Taxiing aircraft are child's play to photograph from this vantage point, as this shot of a Delta Express 737-200 shows. The (potential) problem comes when there are more than six photographers wanting to shoot the same subject! In that case, I have seen ladders used by some to photograph clear of the fenceline. Ladders are officially frowned upon so if you go this route be sure to follow "ladder protocol". Never keep your ladder next to the fence, instead keep it folded by your car. Place the ladder only when you are about to take the photo, and once you have made your shot, take the ladder away immediately. I saw one guy use a ladder on the day I took the Delta Express 737 shot, following ladder protocol, and he wasn't bothered by the authorities.
Approach shots of aircraft 737-400 size
and up can be done from the observers' area. It is very difficult
to do through the lens holes, so consider taking a ladder if you are serious
about doing approach shots from here.
Here's one that I did do right through the hole; I threw away a number of others, though.
The east-west orientation of the runways means that your best sun angles will be in the winter, when the sun is more southerly. By April the sun is basically straight down the runway, which provides truly awful lighting! One partial solution is to photograph the aircraft as they are turning onto the runway from the observers' area, but as you can see from this Princess Vacations 727 photo, the background is pretty lousy! With a 200mm lens, you can photograph aircraft 727-200 size and longer in this manner.
In the afternoons, if your 50mm lens is small enough to poke through chain-link, you can take great portrait-style photos from the west perimeter fence of aircraft as they turn north from the taxiway towards the runway. Note that you cannot park your car along the fence in this area--it is CLEARLY signposted--and ladder use is right out, also. It is within walking distance of the observers' parking lot. My lenses were too large in diameter for me to try photos from this spot.
West operations are far more problematic. There is a long term lot southeast of the threshold of 27R. A short walk from the western edge of this lot reveals a nice fenceline position overlooking the taxiway, theoretically good for photography. In practice, things did not go well. I was told by a Broward County sherriff's deputy that I could not take photos at that spot less than 10 minutes after setting up there!
So, I moved my car to the east end of the lot, walked out on the airport service road bordering the eastern edge of FLL, and took approach photos. I wasn't bothered by anyone, and it turned out most of what interested me that afternoon was arriving traffic anyway! See my American Int'l L-1011 and Southwest 737-300 photos for examples of pictures from this spot. As you can see from the Southwest shot, you can even get creative with the palm trees bordering the airport!
Terminal photography is possible, but it would be through tinted glass, and in any case, there seems little reason to try it with two good outside vantage points available. The elevated causeway between Terminals 1 and 2 do have a view of the taxiway for 9L/27R that might be of limited use on west operations.

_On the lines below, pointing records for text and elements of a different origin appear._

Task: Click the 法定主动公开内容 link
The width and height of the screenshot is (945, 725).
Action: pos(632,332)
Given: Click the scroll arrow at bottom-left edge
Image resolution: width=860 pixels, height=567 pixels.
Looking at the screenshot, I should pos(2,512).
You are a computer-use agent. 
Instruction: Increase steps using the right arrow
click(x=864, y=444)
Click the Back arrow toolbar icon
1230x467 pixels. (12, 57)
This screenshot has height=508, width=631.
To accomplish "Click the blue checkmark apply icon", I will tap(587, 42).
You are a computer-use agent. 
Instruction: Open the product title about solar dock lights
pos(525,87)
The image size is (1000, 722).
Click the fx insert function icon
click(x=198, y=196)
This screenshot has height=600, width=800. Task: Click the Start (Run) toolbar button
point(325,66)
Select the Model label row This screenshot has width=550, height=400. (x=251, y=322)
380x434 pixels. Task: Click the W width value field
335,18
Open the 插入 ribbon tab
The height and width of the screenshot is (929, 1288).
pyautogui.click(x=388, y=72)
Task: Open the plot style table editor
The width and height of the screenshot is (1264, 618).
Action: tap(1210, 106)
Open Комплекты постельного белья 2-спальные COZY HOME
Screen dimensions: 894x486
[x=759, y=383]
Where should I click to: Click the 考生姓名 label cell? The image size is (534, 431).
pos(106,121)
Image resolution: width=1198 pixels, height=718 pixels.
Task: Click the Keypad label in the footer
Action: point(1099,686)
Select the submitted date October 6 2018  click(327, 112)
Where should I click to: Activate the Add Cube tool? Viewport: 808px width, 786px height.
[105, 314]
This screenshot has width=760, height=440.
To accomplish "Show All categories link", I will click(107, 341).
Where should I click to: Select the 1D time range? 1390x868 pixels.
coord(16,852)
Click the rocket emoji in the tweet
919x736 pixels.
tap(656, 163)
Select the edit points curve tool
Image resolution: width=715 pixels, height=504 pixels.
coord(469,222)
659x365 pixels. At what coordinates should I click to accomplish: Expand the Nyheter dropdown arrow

I didn't try to get access at any of the FBOs or hangars on the field, so I can't comment there. There's always interesting aircraft to see on them, though, so access might be worth trying for.
FLL gets plenty of traffic from the U.S. major carriers and some of the Carribbean-flag carriers, but its main claim to fame is the many charter carriers that fly there. FLL also hosts a large--and growing--number of all-cargo operations. If you go, especially in the winter, prepare for an interesting day--and to share that day with many other enthusiasts from around the world!